鍾叔看了看宋明昭,又看向了謝九娘,滿臉的痛楚,然後他跪了下來,對著謝九娘說,“夫人,請您一定要好好顧著自己的身子啊!”

“小公子的死訊今日已經傳來了京中,聽說是在東凜出了事,屍體全無!”

“你,你說什麽?”

謝九娘腦袋轟的一聲,臉色刷的白了下來,整個人向後退了幾步。

“不可能,不可能的……”謝九娘搖頭,她的眼淚落了下來,怎麽可能呢?魏鈞他明明答應好的。

明明是……

這般念叨著,謝九娘掙脫了柳柳的手,獨自一人往屋子裏走去。

“姑娘!”

柳柳眼圈都紅了,想要跟著上前。

卻被宋明昭攔了一下,他望著謝九娘悲戚的背影,低聲說了句,“先讓她靜一靜啊。

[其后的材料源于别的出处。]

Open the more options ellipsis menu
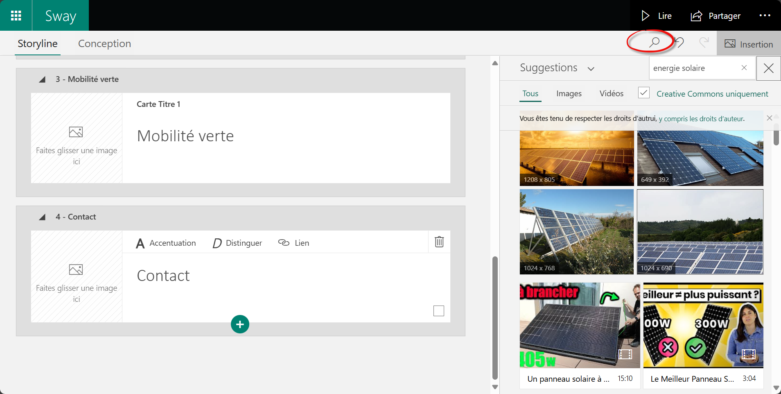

”

說罷,他轉身走了下去,看著鍾叔,“鍾叔,魏府的人該清理一下了。”

“宋大人?”

鍾叔心裏警鍾一響,隨後跟著宋明昭走了出去。

一天一夜,謝九娘都沒出屋子。

過了許久,宋明昭這才過來,對著柳柳問道,“你家姑娘用膳了嗎?”

柳柳露出了一臉苦澀,“姑娘根本不吃。”

宋明昭皺眉,看著禁閉房門的屋子,低聲說著,“快到七日了。”

很快,宮裏的聖旨傳了出來,魏鈞因受敵**,出賣軍請被誤殺置死,魏府上下幾日充軍。

而謝九娘則被發配到離東凜很近的城池。

七日一過,魏騫下棺,有人將魏府的匾牌取下。

謝九娘這幾日深情冷漠,不鹹不淡的呆在屋子裏什麽也不管。

慢慢的,她在睡夢中,開始變得不安起來。

——啪

一間暗無天日的牢獄之中,魏鈞跪在地上,身上被鞭打的滿是血痕,但他依舊咬著牙一句不吭。

“魏將軍,你再不說,這條命可就沒了。”

麵前人陰沉的笑嘻嘻的說著,魏鈞神色淡漠,咬緊了牙關。肩頸上的青筋暴起。

“好!”

“上藥!”

說罷,一碗黑乎乎的藥汁灌進了魏鈞的口中,很快,他倒在了地上,渾身發汗的大聲吼叫。

慢慢,渾身沾滿了血,眼睛朦朧了起來,五髒六腑鑽心的疼,而就在此刻,麵前迎來了一抹倩影。

他聽見,熟悉的聲音,又十分陌生的聲音。

“真是好生癡情呢。”

最終,魏鈞感到了十分的疲憊,慢慢的閉上了眼。

九娘啊,九娘啊,如何叫我不思念呢。

——不要

謝九娘猛地睜開了眼,她整隻手臂都麻了起來,她抹了一把眼角的淚水。

揉了揉手臂,咬著唇,一點一點的,又落下了淚。

許久,她發覺得自己的手臂能動了,便起身來到了書房。

待柳柳找到謝九娘的時候,就看見了她靠坐在魏鈞曾經的位置,手裏拿著的是魏鈞曾經堪的兵書。

“姑娘……”

柳柳又擦了擦眼淚,覺得這樣淡漠的謝九娘實在是太讓人心疼了,她這樣不哭不鬧,好似什麽都不關心,但整個人又像是風一樣的。

說飄就飄走似的,讓柳柳心中十分痛苦。

她想起這些,隻得咬著牙上前,將聖旨告知了謝九娘。

謝九娘聞言,隻是抬了抬眸,眼中毫無情緒。

“我知道了。”

“祖父下葬了嗎?”

柳柳點頭,謝九娘因懷著身子,便被鍾叔以養胎的理由留在了魏府。

但是他們所有人都知道,隻要魏騫一下葬,魏府上下所有人都將離開魏府。

到了傍晚,宋明昭走了過來,對謝九娘上下打量了一番說道,“聖旨想必你也知道了。”

“我來送你走。”宋明昭依舊是一臉溫和。

謝九娘聽聞,一向淡漠的眼神,劃過了一絲的複雜,她慢慢的站了起來,撒了一圈書房。

最終小聲的對宋明昭說,“我能帶走一樣東西嗎?”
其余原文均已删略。